# EXERCISE
Can you transcribe the cheat-detection explainer word for word from "In general we" to "in that position."?

# SOURCE EXCERPT
How Ken Regan’s method works

Disclaimer: This is my understanding on how his approach works based on this talk given to FIDE. If you spot mistakes or have additional information, feel free to comment below. He has several papers published on the topic of cheat detection, which I do not consider here.

There is a lot of talk about the Hans Nieman case, but I found surprisingly few info and explanations on  how cheat detection actually works. Recently, Super GM Fabiano Caruana criticized Ken Regan’s „algorithm“ as creating too many false negatives. IM Kostya Kavutskiy described Ken Regans method as „I don’t understand how they [statistical models] work but it involves math“. In fact, the way that cheat detection is characterized as an „algorithm“ already hints that there is a false impression how things actually work. While describing this as an algorithm is technically not wrong, the idea that there is an algorithm that runs on some games at the end outputs „cheater“ or „not a cheater“ is too simplistic.

Rather, this is all about anomaly detection. You compute statistics for games, and then these statistics have to be interpreted. And for certain thresholds this can be done more or less automatically, but depending on the results, things might get fuzzy.

I will here provide a short introduction on how Ken Regan’s cheat detection actually works. Note that this is based on his (public) slides – however they are dated 2013 and I am sure he has updated and refined his approach since then. Nevertheless I think looking at the ideas he presented there is worthwhile, as it provides a good introduction into the topic, and the general idea is probably going to be the same for current methods.

In general we need to define metrics for cheat detection and compute these metrics w.r.t. a number of games. Ideally, these metrics are able to distinguish games where cheating occurred from those where players played without any assistance.

Let’s first have a look what metrics he uses. In his slides, Ken Regan mentions:

  • move-matching (MM%)
  • average error per move (AE), scaled in units of PEPs
  • equal-top matching (TM%), usually 34% higher than MM%

There are no definitions given in the slides. However we can make an educated guess about what is meant.

Move matching probably refers just to comparing moves from a game with the corresponding top engine move in that position.

Average error per move (AE) refers probably to comparing the evaluation of a played move with the top engine move, computing its difference in e.g. centipawns, summing these differences up for all moves of a game and dividing it by the number of moves played. This is limited however to positions with PEPs, which is defined as “Pawns in equal positions, i.e. we want to rule out very unequal positions. Say if you are +4.4, and you play a move that is just +4.1, then this is something we might want to rule out – it might technically be an error, but practically just converting to a winning position or simplifying to convert the win.

# Entries for locating text and elements
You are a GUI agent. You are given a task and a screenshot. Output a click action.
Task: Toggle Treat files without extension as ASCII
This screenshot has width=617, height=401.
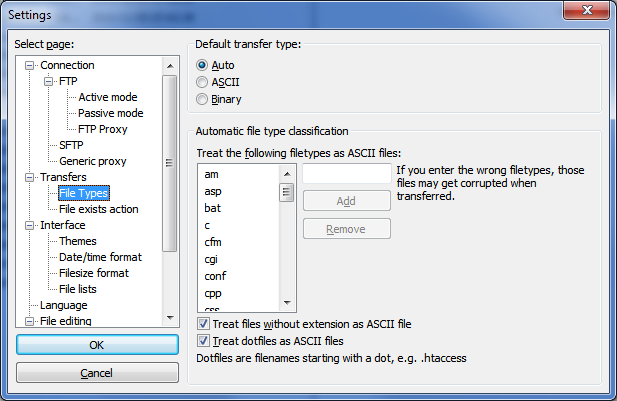click(204, 324)
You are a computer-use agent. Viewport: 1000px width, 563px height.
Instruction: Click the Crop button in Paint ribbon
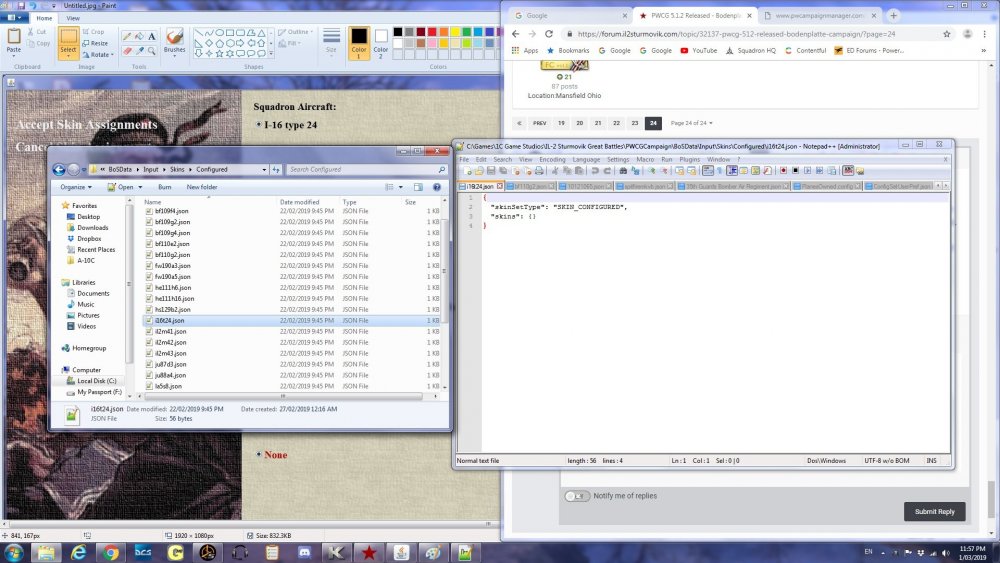point(94,32)
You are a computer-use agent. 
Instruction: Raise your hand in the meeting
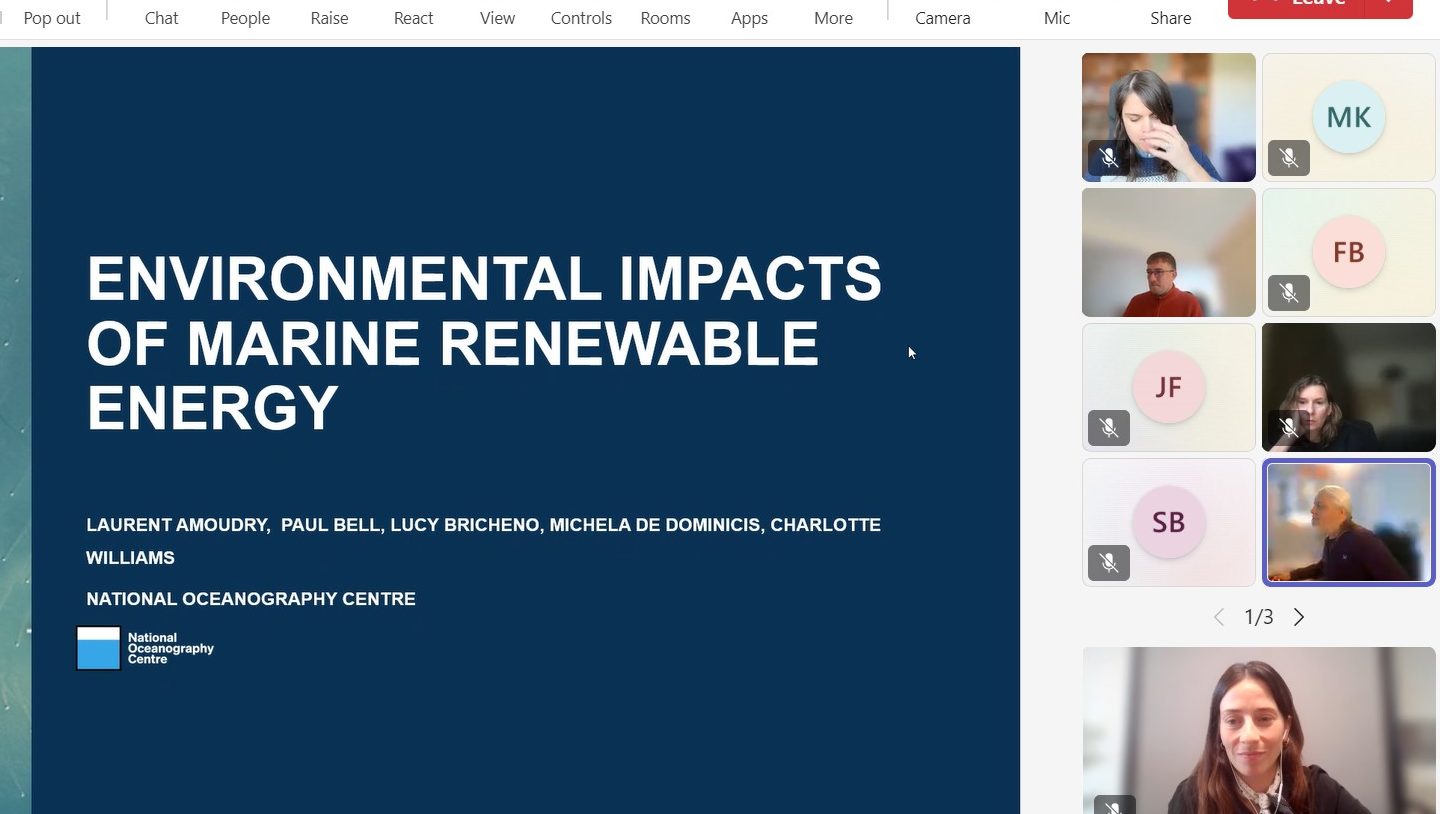click(x=329, y=17)
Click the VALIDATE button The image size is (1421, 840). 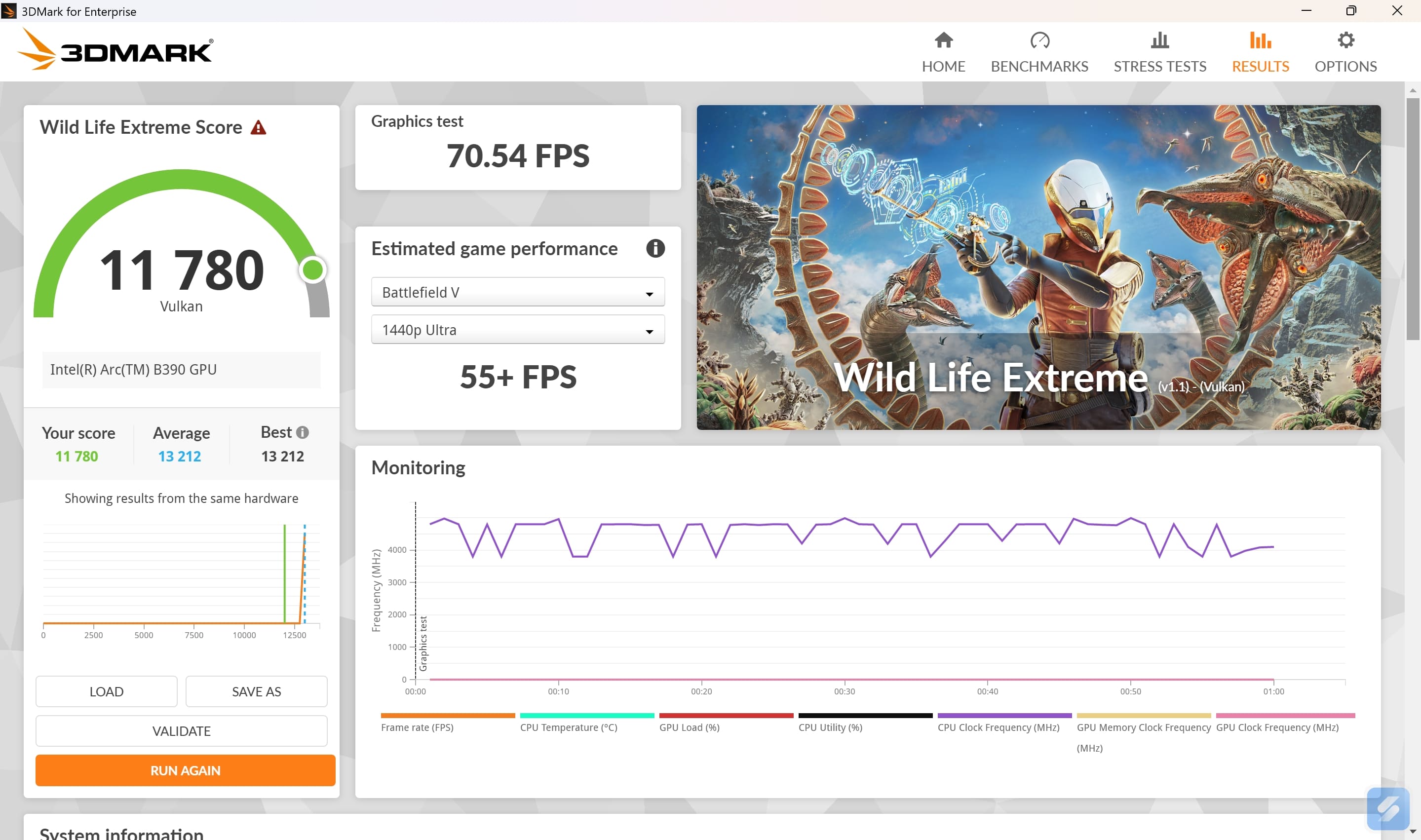pyautogui.click(x=181, y=731)
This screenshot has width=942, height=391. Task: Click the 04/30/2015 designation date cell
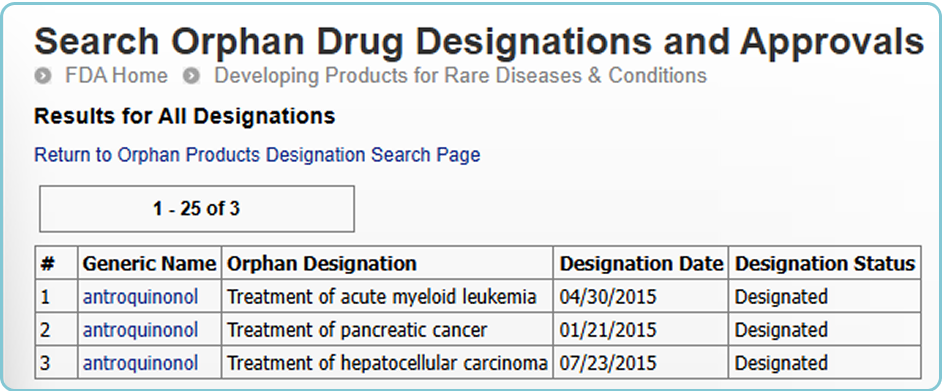pyautogui.click(x=641, y=297)
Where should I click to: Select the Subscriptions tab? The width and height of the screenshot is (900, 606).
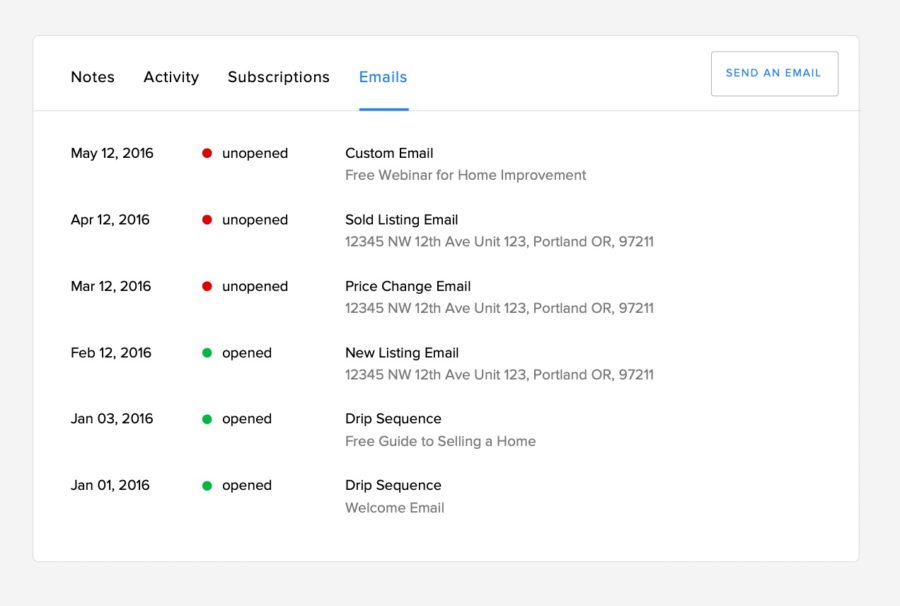(x=278, y=77)
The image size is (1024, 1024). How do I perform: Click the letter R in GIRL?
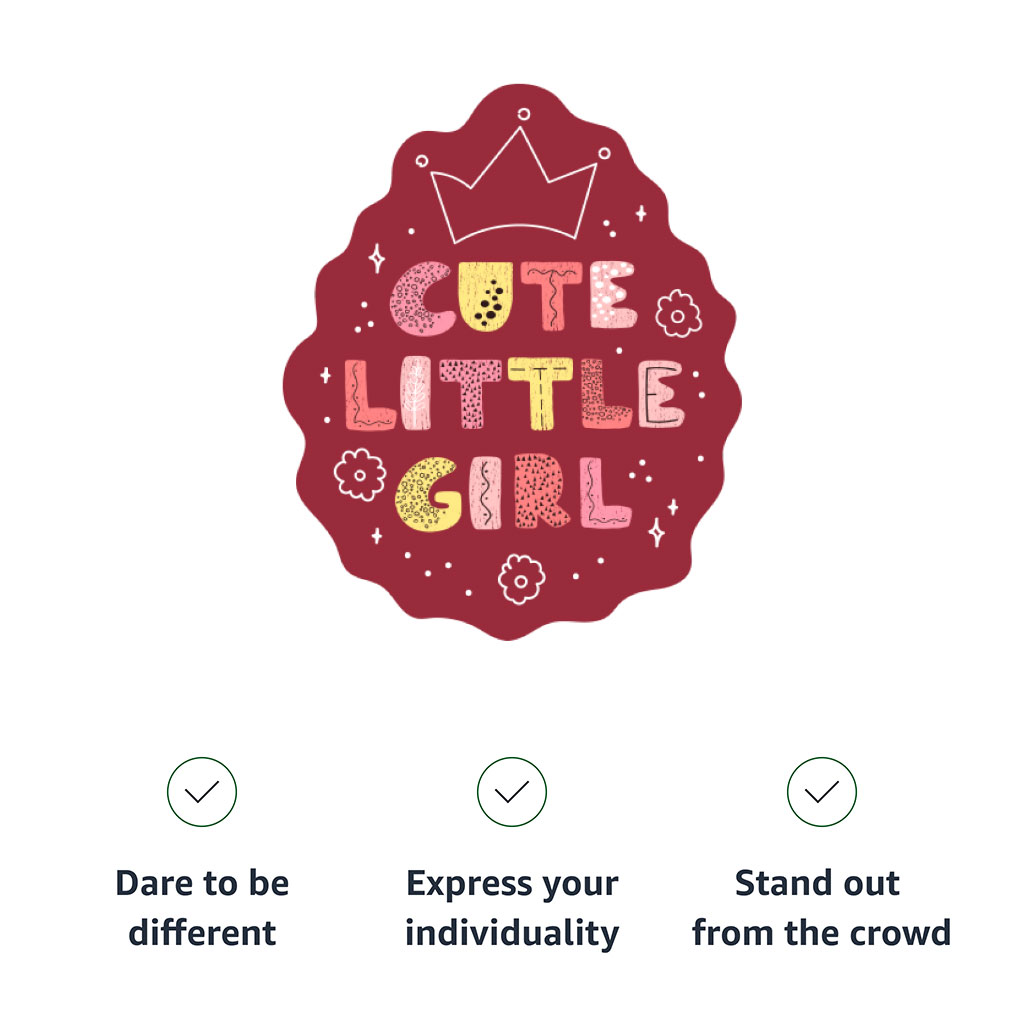(542, 492)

# ANSWER TO THE TASK
In general we need to define metrics for cheat detection and compute these metrics w.r.t. a number of games. Ideally, these metrics are able to distinguish games where cheating occurred from those where players played without any assistance.

Let’s first have a look what metrics he uses. In his slides, Ken Regan mentions:

  • move-matching (MM%)
  • average error per move (AE), scaled in units of PEPs
  • equal-top matching (TM%), usually 34% higher than MM%

There are no definitions given in the slides. However we can make an educated guess about what is meant.

Move matching probably refers just to comparing moves from a game with the corresponding top engine move in that position.